Think how much more properous the world would be if we banned voluntary transactions and curtailed economic freedom!

Funny how 'economic freedom' never translates to 'freedom not to sell my labor for most hours of most days for most of my life or I'll starve' and always 'freedom for my boss to control every aspect of most of my waking existence'
 
Think how much more properous the world would be if we banned voluntary transactions and curtailed economic freedom!

Who opposes voluntary transactions? It's coerced and unequal exchanges that irk every leftist I have ever met.

If person A wants to accept a wage from person B to do certain work, why do you get to interfere in their relationship?
 
Think how much more properous the world would be if we banned voluntary transactions and curtailed economic freedom!

Who opposes voluntary transactions? It's coerced and unequal exchanges that irk every leftist I have ever met.
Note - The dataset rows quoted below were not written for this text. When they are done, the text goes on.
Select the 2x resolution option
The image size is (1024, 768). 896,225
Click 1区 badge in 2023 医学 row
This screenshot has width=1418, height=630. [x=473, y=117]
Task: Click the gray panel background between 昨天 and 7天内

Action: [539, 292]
If person A wants to accept a wage from person B to do certain work, why do you get to interfere in their relationship?

PersonB is sitting on all the food and guns. Person A does not want to die. He takes whatever bargain that Person B offers, knowing his choices are work for Person B's offered wage, die of starvation, or die of bloodloss.
 
Think how much more properous the world would be if we banned voluntary transactions and curtailed economic freedom!
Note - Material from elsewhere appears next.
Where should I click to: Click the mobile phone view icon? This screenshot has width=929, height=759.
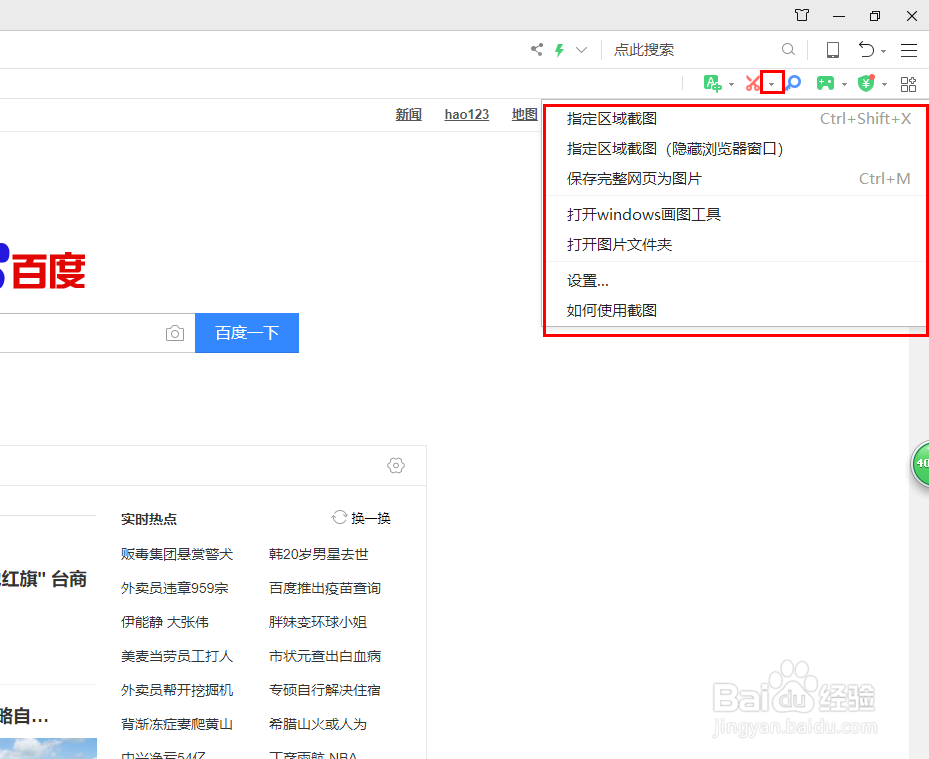(831, 49)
Who opposes voluntary transactions? It's coerced and unequal exchanges that irk every leftist I have ever met.

If person A wants to accept a wage from person B to do certain work, why do you get to interfere in their relationship?

I don't. What have I got to do with it? But they should both have an equal say on the terms of the exchange.
 
Right on!

The trouble with ideologies is that no matter how different they are, the holders of a particular on think theirs is right on. :)

...he said, as a person with no ideology since neoliberalism is definitely not an ideology with particular class interests

It's true that I might better have said dogma, not ideology, but I have no idea where you get that I'm neoliberal, or is anyone to the right of your extreme position a neoliberal all of a sudden? If so, see: dogma.
 
The people who say that free-market, laissez-faire, deregulated capiltaism is the best system are talking shite. The people who say that Socialism is the best system are talking shite. The best system is a blend. It's not rocket science.
 
But they should both have an equal say on the terms of the exchange.

What does that mean?

I don't know what was unclear? I think the most fair way to determine a wage would be a negotiated agreement between two equally empowered parties. And indeed, this is exactly how it works under capitalism.... if you've been born into considerable wealth. Salaries and other compensation are negotiated like business deals. This of course is nothing like what happens to most laborers, who have no power at all to define the value or terms of their work. Questioning either quality in any nontrivial sense results in immediate termination for all but the most privileged Americans. Perhaps it works differently in Ireland. When you were last hired to a permanent position, would you say that you had control over what sort of work you would be doing and what constituted fair compensation for that work? Not complete control, but effectively equal to that of your employer?